Tema: Viabilidade de impetração de mandado de segurança coletivo para discussão da exclusão da base de cálculo do IRPJ e CSLL os valores atinentes aos benefícios e incentivos fiscais de ICMS.
REsp 2255283 – SINDICATO DO COMERCIO VAREJISTA E ATACADISTA DE BRUSQUE x FAZENDA NACIONAL – Relator: Ministro Teodoro Silva Santos.
A Segunda Turma do Superior Tribunal de Justiça analisará recurso especial que versa acerca da viabilidade de impetração de mandado de segurança coletivo para discussão da exclusão da base de cálculo do IRPJ e CSLL os valores atinentes aos benefícios e incentivos fiscais de ICMS.
O Tribunal Regional Federal da 4ª Região compreendeu que, na esteira da tese fixada pelo STJ no julgamento do tema 1182/RR, o reconhecimento do direito do contribuinte à exclusão dos benefícios fiscais de ICMS diversos de créditos presumidos da base de cálculo do IRPJ e da CSLL exige a comprovação do efetivo registro de tais benefícios em reserva de lucros para absorção de prejuízos ou aumento de capital social, na forma prevista pelos art. 30 da Lei nº 12.973/2014 e art. 10 da Lei Complementar nº 160/2017, ainda que desnecessária a comprovação prévia de que a subvenção fiscal foi concedida como medida de estímulo à implantação ou expansão do empreendimento econômico.
Diante disso, consignou que são requisitos que devem ser analisados de forma individualizada, não sendo possível aplicar uma solução única para todos os associados do Sindicato recorrente. Definiu-se que, sendo direitos individuais heterogêneos, a defesa é incompatível com a via do mandado de segurança coletivo.
No recurso, o Sindicato argumenta que cumpriu todos os requisitos para impetração do mandado de segurança, pois há um direito líquido e certo ameaçado ou violado por ato ilegal de autoridade público, possui legitimidade e não existia outro recurso cabível para resolver a questão. Alega que na via eleita não é cabível a demonstração fiscal contábil de cada um dos associados.
O recorrente também afirma que a compreensão do acórdão recorrido destoa da alcançada por outros Tribunais que apontaram não ser cabível a verificação individualizada de cada um dos associados para a concessão do benefício pleiteado ou sequer a juntada de lista de associados, em virtude da substituição processual.
+ + + + + + +
**TAREFA PROPOSTA:** Atualize o texto sobre o mandado de segurança coletivo, transcrevendo tudo desde "Diante disso, consignou" até "um dos associados.", com "filiados" no lugar de "associados".

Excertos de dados
+ + + + + + +
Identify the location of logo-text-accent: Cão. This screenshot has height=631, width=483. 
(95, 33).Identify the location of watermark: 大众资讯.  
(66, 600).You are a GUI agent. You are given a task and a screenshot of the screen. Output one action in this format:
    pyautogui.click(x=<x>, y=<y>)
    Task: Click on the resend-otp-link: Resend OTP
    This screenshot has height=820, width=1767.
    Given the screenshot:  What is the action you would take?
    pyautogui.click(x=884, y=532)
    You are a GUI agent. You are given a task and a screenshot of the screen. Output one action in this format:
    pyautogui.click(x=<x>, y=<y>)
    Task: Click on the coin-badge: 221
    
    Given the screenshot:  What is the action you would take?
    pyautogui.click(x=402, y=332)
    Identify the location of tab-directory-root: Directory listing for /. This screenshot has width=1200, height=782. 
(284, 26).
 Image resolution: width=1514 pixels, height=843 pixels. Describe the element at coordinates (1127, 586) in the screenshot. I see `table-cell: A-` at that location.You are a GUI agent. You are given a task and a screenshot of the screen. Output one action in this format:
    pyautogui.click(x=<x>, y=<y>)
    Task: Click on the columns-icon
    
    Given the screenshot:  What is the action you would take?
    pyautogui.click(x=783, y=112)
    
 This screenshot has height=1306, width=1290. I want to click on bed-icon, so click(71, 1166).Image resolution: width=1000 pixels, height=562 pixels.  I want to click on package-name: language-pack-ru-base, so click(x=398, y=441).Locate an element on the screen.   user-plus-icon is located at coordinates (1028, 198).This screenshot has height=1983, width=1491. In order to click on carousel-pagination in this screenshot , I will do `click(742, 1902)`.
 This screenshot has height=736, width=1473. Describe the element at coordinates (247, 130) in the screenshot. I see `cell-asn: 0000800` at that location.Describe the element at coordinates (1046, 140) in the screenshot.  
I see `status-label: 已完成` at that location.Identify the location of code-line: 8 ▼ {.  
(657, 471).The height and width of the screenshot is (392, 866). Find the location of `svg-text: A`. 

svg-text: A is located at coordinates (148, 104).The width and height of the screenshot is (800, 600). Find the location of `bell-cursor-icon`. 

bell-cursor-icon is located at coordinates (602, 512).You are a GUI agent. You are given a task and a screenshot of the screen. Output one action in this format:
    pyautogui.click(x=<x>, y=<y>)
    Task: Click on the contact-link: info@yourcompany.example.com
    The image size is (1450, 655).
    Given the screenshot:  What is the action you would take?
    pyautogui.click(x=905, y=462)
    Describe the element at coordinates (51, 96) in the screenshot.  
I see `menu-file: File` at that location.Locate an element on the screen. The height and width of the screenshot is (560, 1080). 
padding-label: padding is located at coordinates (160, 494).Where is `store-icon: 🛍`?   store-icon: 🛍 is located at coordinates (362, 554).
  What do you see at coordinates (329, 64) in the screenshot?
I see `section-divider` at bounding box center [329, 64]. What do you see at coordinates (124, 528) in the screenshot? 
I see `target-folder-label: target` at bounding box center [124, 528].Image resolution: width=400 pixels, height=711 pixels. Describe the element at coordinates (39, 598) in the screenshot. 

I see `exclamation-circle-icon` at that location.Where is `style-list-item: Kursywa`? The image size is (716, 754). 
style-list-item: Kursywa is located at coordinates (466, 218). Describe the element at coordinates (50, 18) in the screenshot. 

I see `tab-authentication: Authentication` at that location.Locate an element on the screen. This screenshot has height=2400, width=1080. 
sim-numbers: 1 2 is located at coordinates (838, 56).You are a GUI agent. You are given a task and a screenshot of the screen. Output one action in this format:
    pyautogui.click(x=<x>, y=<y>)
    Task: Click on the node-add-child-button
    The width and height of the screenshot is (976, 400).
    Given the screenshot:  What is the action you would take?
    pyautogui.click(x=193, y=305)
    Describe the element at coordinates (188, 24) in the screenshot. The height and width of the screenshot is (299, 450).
+ + + + + + +
**RESPOSTA À TAREFA:**
Diante disso, consignou que são requisitos que devem ser analisados de forma individualizada, não sendo possível aplicar uma solução única para todos os filiados do Sindicato recorrente. Definiu-se que, sendo direitos individuais heterogêneos, a defesa é incompatível com a via do mandado de segurança coletivo.
No recurso, o Sindicato argumenta que cumpriu todos os requisitos para impetração do mandado de segurança, pois há um direito líquido e certo ameaçado ou violado por ato ilegal de autoridade público, possui legitimidade e não existia outro recurso cabível para resolver a questão. Alega que na via eleita não é cabível a demonstração fiscal contábil de cada um dos filiados.